Get involved in the Genographic Project and learn more about our very earliest ancestors--those who lived in prehistoric times.  

The Abduction of C. A. Thorndike Rice
(The following story is reprinted from The History of Derby, Vermont, which was authored by Cecile B. Hay and Mildred B. Hay.  Following their account is more information taken from other sources.)
One of our most pleasant childhood memories is of the stories which our grandmother told us. We were fascinated with stories of Negroes trying to get across the line into Canada during the Civil War, tramps, and the coming of the railroad, but of all the stories which she told us, by far the most exciting was how our Great Uncle John Kelley aided in the kidnapping of Charles Allen Thorndike Rice.
We shall try to tell the facts as she told them to us, and as Cousin James Kelley, son of John Kelley, retold the story to our family in 1930. He was then over eighty years old and he was very anxious to have us know the exact facts; therefore, our mother wrote them down and we have her original copy.
This account will differ from the accounts published in the Boston and New York papers and from some local accounts.
The facts about the kidnapping in Boston, Massachusetts, were given us by Mrs. Stewart Holbrook after Stewart Holbrook's death. Stewart Holbrook was a grand nephew of Uncle John Kelley. He was able to obtain all the details about the kidnapping, while Cousin James Kelley told us what happened in Derby.

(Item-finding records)
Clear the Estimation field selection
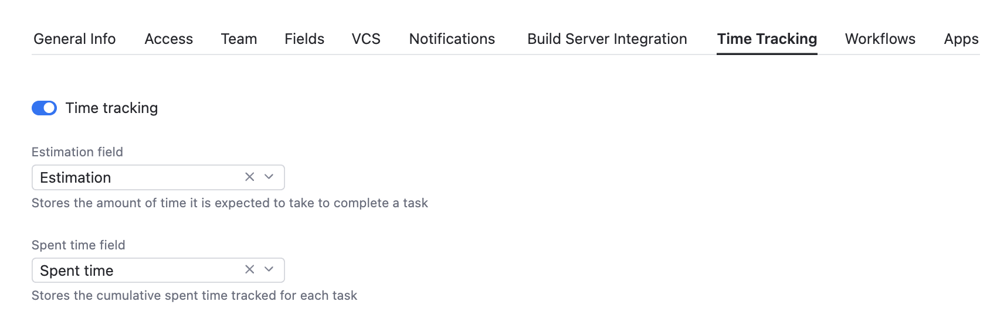The image size is (997, 315). pos(250,177)
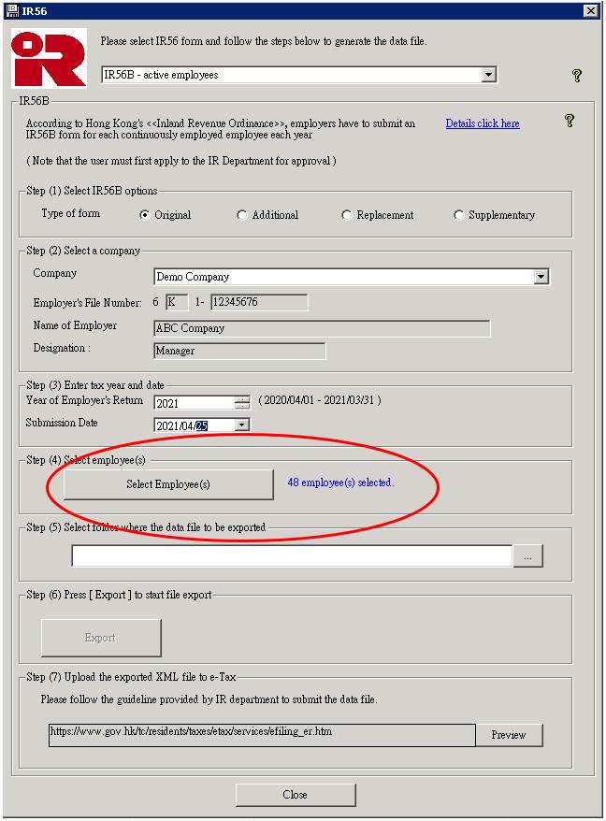This screenshot has height=821, width=606.
Task: Select the Supplementary form type option
Action: tap(458, 215)
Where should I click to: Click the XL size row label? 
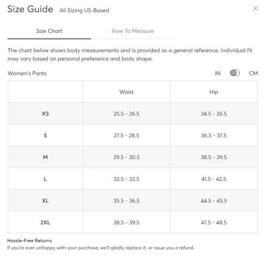[45, 201]
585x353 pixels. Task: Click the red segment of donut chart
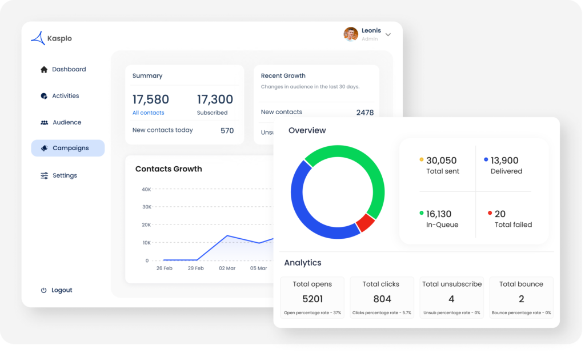point(365,223)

__THE REQUEST__
Return the portion of the Rice abduction story starting at "We shall try" and ending at "happened in Derby.", copied word for word.

__ANSWER IN FULL__
We shall try to tell the facts as she told them to us, and as Cousin James Kelley, son of John Kelley, retold the story to our family in 1930. He was then over eighty years old and he was very anxious to have us know the exact facts; therefore, our mother wrote them down and we have her original copy.
This account will differ from the accounts published in the Boston and New York papers and from some local accounts.
The facts about the kidnapping in Boston, Massachusetts, were given us by Mrs. Stewart Holbrook after Stewart Holbrook's death. Stewart Holbrook was a grand nephew of Uncle John Kelley. He was able to obtain all the details about the kidnapping, while Cousin James Kelley told us what happened in Derby.